Prithvi Varatharajan Interviews Maria Takolander

By and | 1 February 2015

PV: There’s a relationship between nature and culture in your work, between an animalistic human body and a modernity of cars, TVs, offices and hospitals. In your poem ’47 Degrees,’ set in a hospital, you write, ‘While we sleep, cots are x-rayed into molten, / and radiance seals the eyes of women and men.’ The modern world often seems to be sterile, too, in the way you render it: hallways of hotels are ‘designed by doctors,’ and in your poem ‘Night Feed,’ plastic, lip sticked women with red telephones appear on TV, while off-screen there’s a suckling newborn baby; you write ‘Greetings, they mouth, from modernity / to the time traveller at my breast.’ I wonder if you might’ve adapted this dialogue between the body and modernity from gothic literature. Does the gothic genre have something to say about the experience of being a flesh-and-bones creature in the sometimes strange and cold modern world?

MT: Well, in regards to the second duality you’ve identified in my work, which involves an engagement with human beings as both biological and cultural: we are both biological and cultural. If our first womb is a biological one, inside a woman’s body, the second is surely the world into which we’re born, and in which we’re immediately surrounded by cultural constructions. If we’re a boy or a girl we’re given an appropriately gendered name, we’re dressed in appropriately gendered clothes. Culture is there operating on us from the moment we emerge from that biological or natural space into this cultural and modern world that we all inhabit. So I am interested in that, but I suppose I’d also like to challenge the idea of the natural. I’ve had, at poetry readings, some quite strong reactions against my childbirth and pregnancy poems. In fact at one memorable reading, a male member of the audience told me that if perhaps I wasn’t a natural mother or didn’t feel like a natural mother it was because I didn’t have a natural childbirth. Because he had, before suggesting this, asked if my child had been delivered by caesarean [laughs]. He was therefore able to make the assertion that my not being a natural mother was attributable to this specific reason.

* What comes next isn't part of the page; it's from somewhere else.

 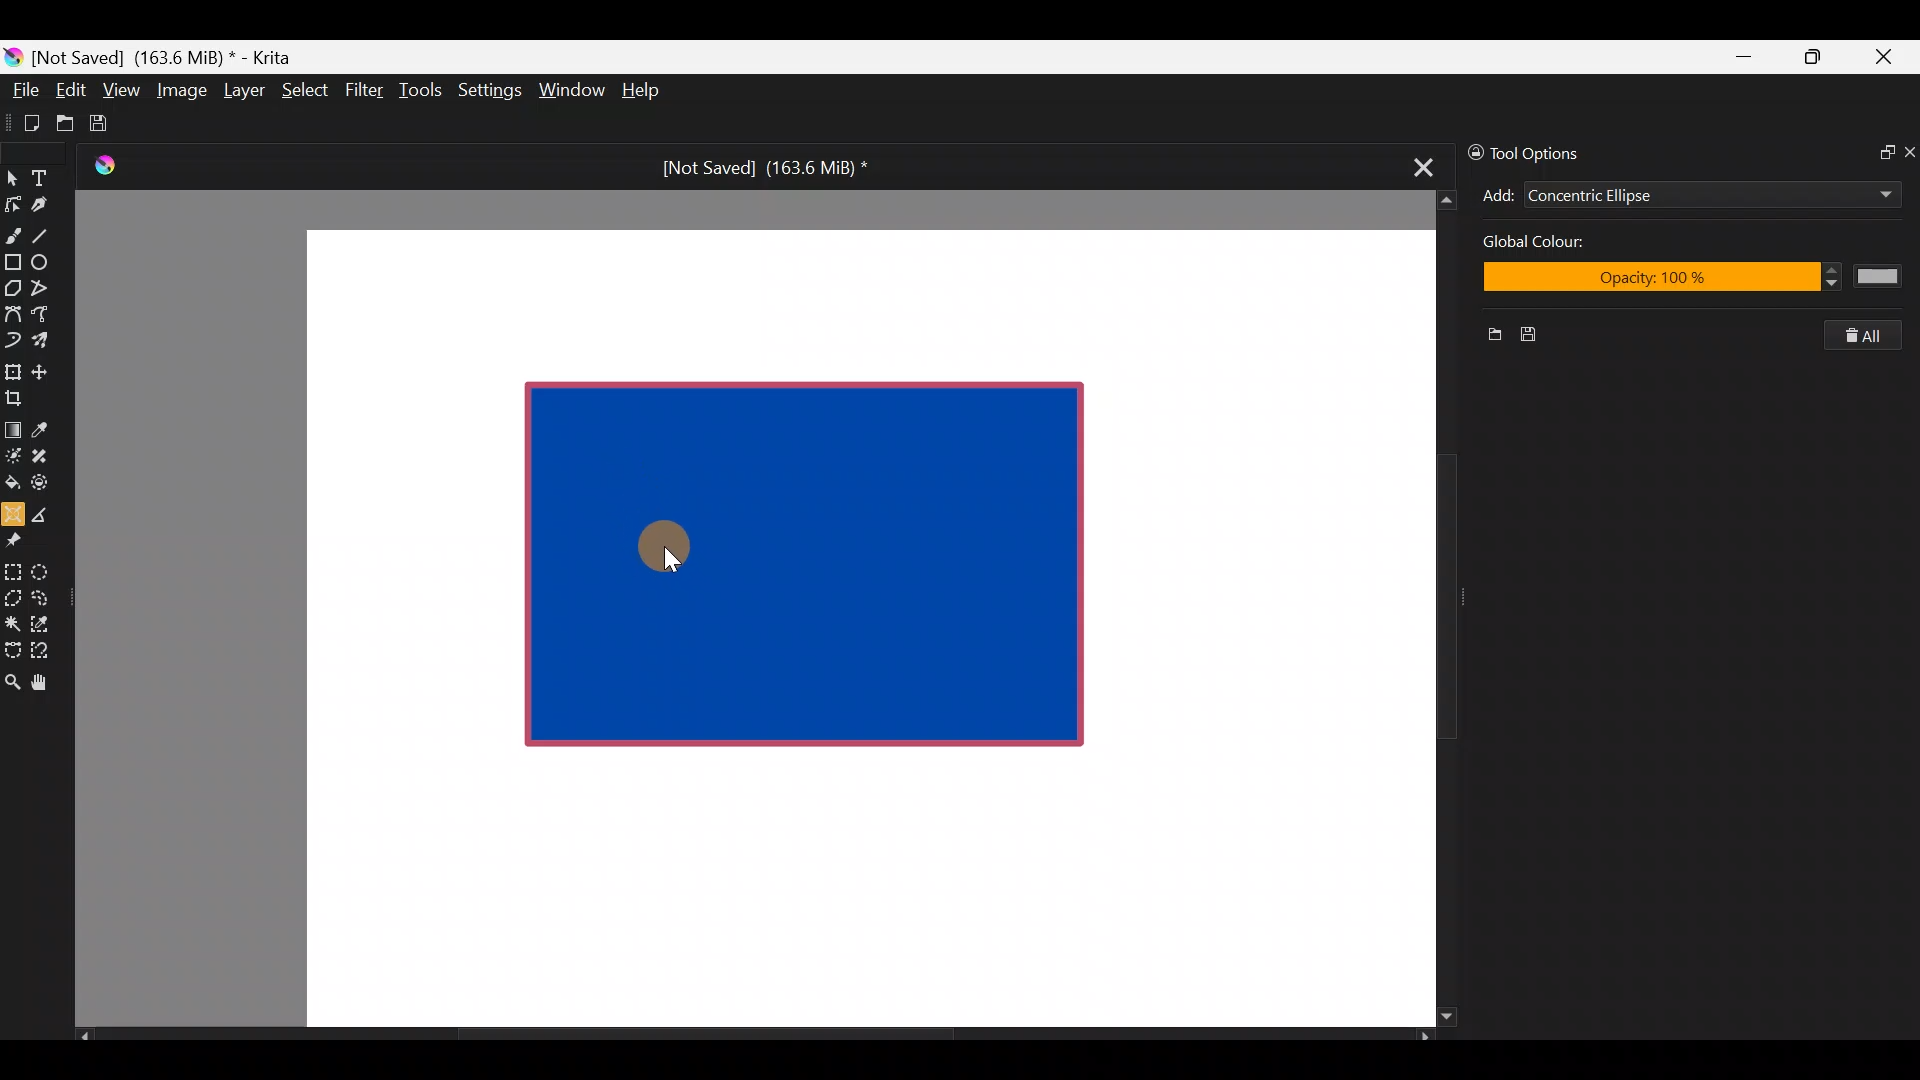 What do you see at coordinates (12, 648) in the screenshot?
I see `Bezier curve selection tool` at bounding box center [12, 648].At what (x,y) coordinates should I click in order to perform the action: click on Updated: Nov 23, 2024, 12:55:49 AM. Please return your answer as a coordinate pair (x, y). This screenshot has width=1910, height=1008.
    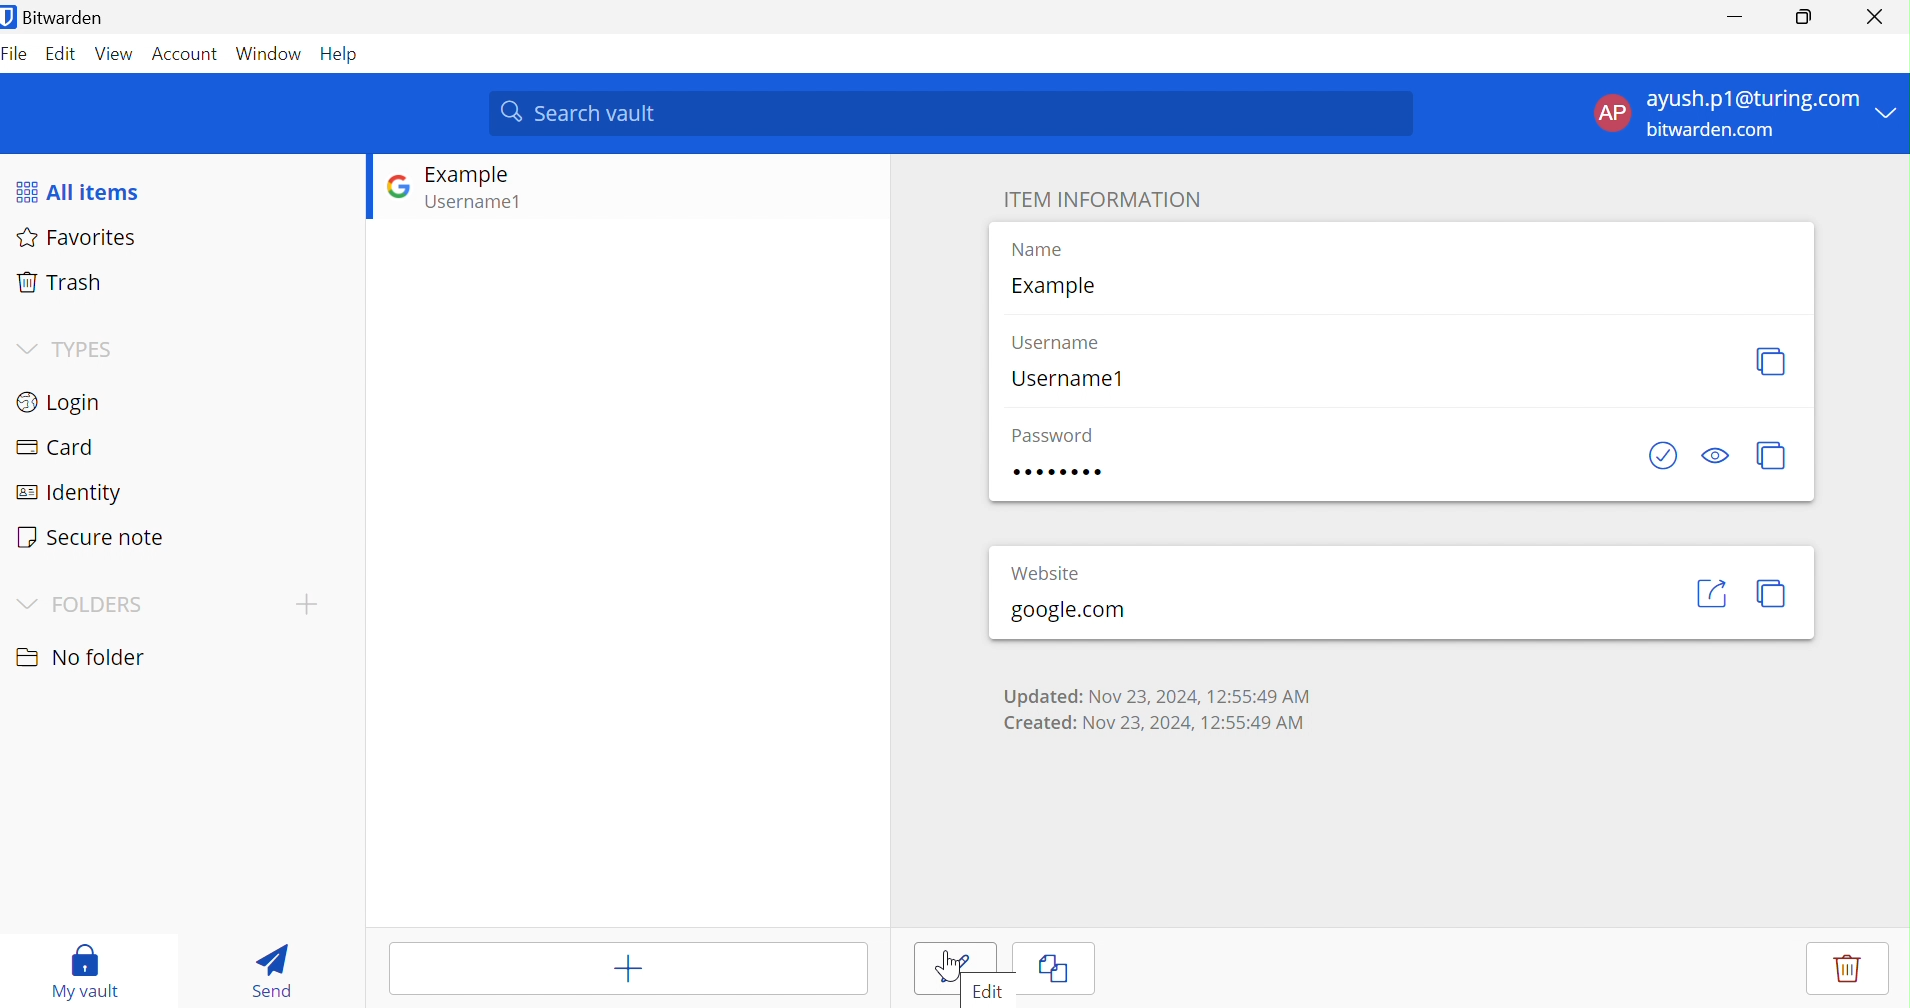
    Looking at the image, I should click on (1155, 694).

It may be the case that pregnancy and childbirth are natural phenomena. But that doesn’t make them any less strange. It is also the case that, naturally speaking, we are creatures inhabiting a planet orbiting the sun, in space. And yet I don’t think there would be too many people who would disagree that that is a bizarre condition of our lives.

Gothic literature is of great interest to me. As a teenager I was a fan of horror films – and I think a lot of teenagers are. And I think there’s something in that, in terms of it being a genre that allows one to look at the body in all its horror and glory. Teenagers are entering adolescence and their bodies are changing quite drastically and obviously: this is something that’s a preoccupation for them, and something they can witness, in a way, through the gothic genre. The gothic genre continues to play an important part in my imaginary: it’s not something I’ve rejected since becoming an adult, and I think it’s because it is one of the few genres that isn’t sanitised, that isn’t afraid to look at those darker and less palatable aspects of human nature.

PV: You wrote your doctoral thesis on South American magical realism. I’ve got two questions about this. First, what drew you to this literary tradition and imaginative mode? And, second, how has this interest come into your poetry, if at all?

MT: Well they say that all PhD theses are in fact motivated by autobiographical impulses. I suppose if I was attracted to magical realist literature it was because it was a form of literature that allowed the unseen to erupt into our regular understandings of reality. And in some senses that is a legacy of my Christian upbringing, an attraction to a spiritual dimension. However, having since become an atheist, that still remains an attraction: not so much conceptualising otherness or mystery as related to spirituality or religion, but just as a dimension of our lives. Magical realism also led me to understand more about history. As a form of fiction it’s historically invested in ways that aren’t given enough attention. And in political ways – in ways that challenge the status quo and conventional understandings of our present. So if I’ve borrowed anything from magical realism in my poetry it’s that willingness to question things, to not take things as they come, to not accept conventional wisdom about things or sanitised visions of things, but to think more deeply about the world.

PV: You teach at Deakin, in literary studies? Or creative writing?

MT: Both.

PV: In both literary studies and creative writing. How does your academic research intersect with your creative writing?

MT: I actually don’t think there’s a great deal of difference between creative writing and scholarly writing, in that for me both begin from a position of not knowing, and both are incredibly hard won in moving towards a position of knowing. So on that level I don’t see a great difference between those two forms of writing. However, on another level, what I love about creative writing is that there are no parameters. There’s no need to be attached to a methodology. You have a great deal more freedom to experiment with form and with ideas.